When, however, we get to notions like, “A rose by any other name would smell as sweet” or “Was mich nicht umbringt, macht mich stärker,” attribution is more precise, with both the idea and its form almost inextricably bound to the author (or at least, in Shakespeare’s case, to the author’s name). The originality of concept is not what’s at stake here: certainly the Law of Identity predated Romeo & Juliet, and no one would argue that Nietzsche invented the value of resilience. No, what matters here is the whole package. The German philosopher, for instance, may never have intended his maxim as straightforwardly as it’s typically received3, but he did re-shape it just so, and now untold millions repeat it at soccer practice, in pop song lyrics, in penitentiaries, have it printed on tee-shirts and inked on their flesh, and when the curious observer enters an approximation of those words into their favorite search engine—“What doesn’t kill me, makes me stronger”—it is with his name they are associated, instantly.

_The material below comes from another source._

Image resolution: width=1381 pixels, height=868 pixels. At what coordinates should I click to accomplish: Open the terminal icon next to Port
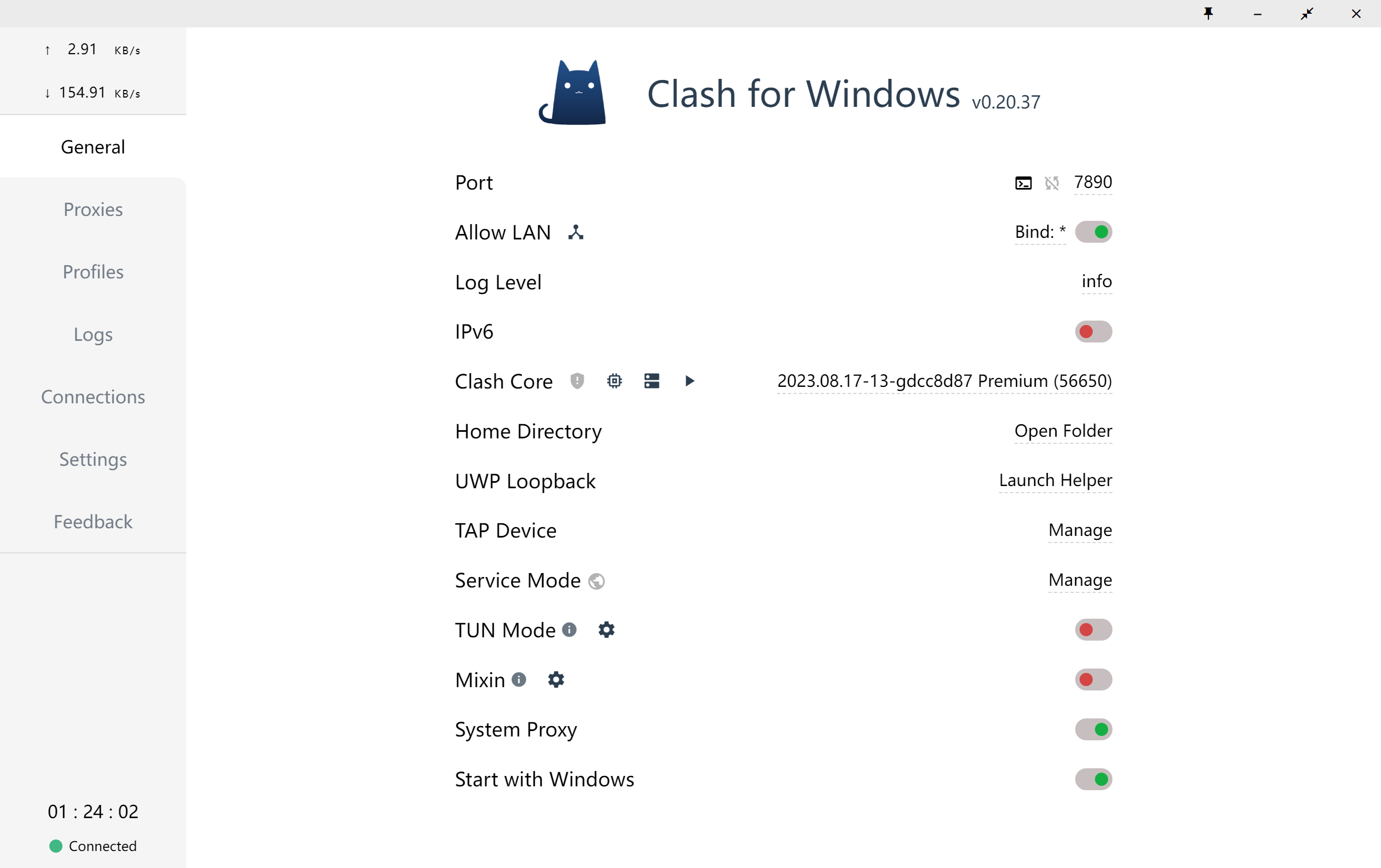tap(1023, 183)
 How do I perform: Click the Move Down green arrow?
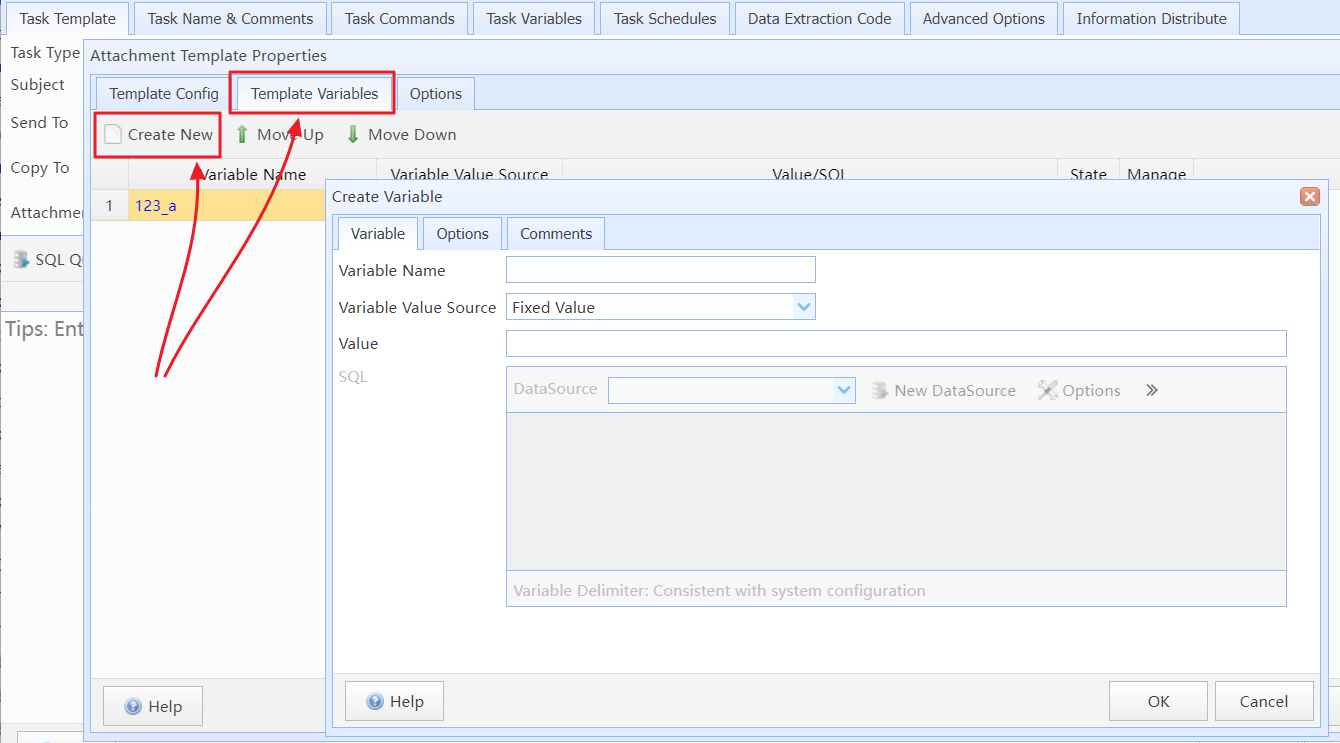tap(353, 135)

And now: imagine if Nietzsche—famous depressive and, finally, lunatic that he was—could have had his glory without all the anguish. He couldn’t have, perhaps; he was born to a different time and place; but you, here and now… you just might.

HERE’S HOW
Schedule an in-person consultation with our catalog of fully original, fully vetted, thoughts. Choose from pithy, tweet-able phrases or longer, more elaborate constructions. Mix and match, but don’t overthink it. Our inventory is 100% digital, protected with 256-bit encryption, and ready for instantaneous delivery. For all transactions and inquiries, or to request a free sample, contact our exclusive ThoughtSeller™ broker. You may also, to abet the ongoing sensation of trying these sorts of thoughts on, visit our Patreon page, donate to us directly, or—as of 2021—purchase pre-packaged thoughts in NFT form via Mintable. All purchases are sustaining lifeblood for this particular simulacrum.

WHAT DO I GET?
The purchase of any thought in our collection entitles you the buyer to full ownership and rights of use for said thought, in perpetuity. All fees, profits, royalties, etc., generated by re-sale, publication or other use of the thought become the buyer’s sole property, along with all copyright, intellectual property and other privileges commonly understood to belong to the originator or “thinker” of a given thought. You the buyer are, in effect, paying for the right to refer to yourself as the “thinker” of this thought, and for all rights that would normally follow therefrom. We, in accepting payment for the thought, agree thereby to renounce all future claims on it, and to destroy to whatever degree possible and/or practicable, any and all traces of said thought’s veritable pedigree, up to and including—naturally—any record of your ThoughtSeller™ transaction. For the industrious among you, we are also here to serve as full-service brokers, so if you have thoughts to sell, please consider our unique qualifications for connecting you with potential buyers. As “thought agents,” we charge our clients a flat, one-time fee of 25% on all sales, for which all terms of our standard agreement also apply. Of course, potential sellers are welcome and indeed encouraged to price their thoughts according to their own sense of value. None too ambitious, none too humble. The market, as ever, will bear what it can bear.

  1. The prevailing idiom.
  2. Without belaboring the point, we might here take a moment to reflect upon the paradigmatic cases of Van Gogh and Kafka, two towering figures of modern art in their respective fields, neither of whom entered the marketplace during their lifetimes in any meaningful way. -Lcx
  3. See also, for contrast, Pierre Reverdy: “What doesn’t kill me makes me stronger. Well and good. And each day brings its own new challenge, which doesn’t kill us, and so—what incalculable strength we must be accumulating! And yet comes the day we die, and this, to follow the logic, at the very height of our powers: powers which, by all available evidence, were acquired not in order to avoid death but only in order to bear it. Tremendous weakness would have served us just as well.” (Le livre de mon bord, Mercure de France, 1930-36.)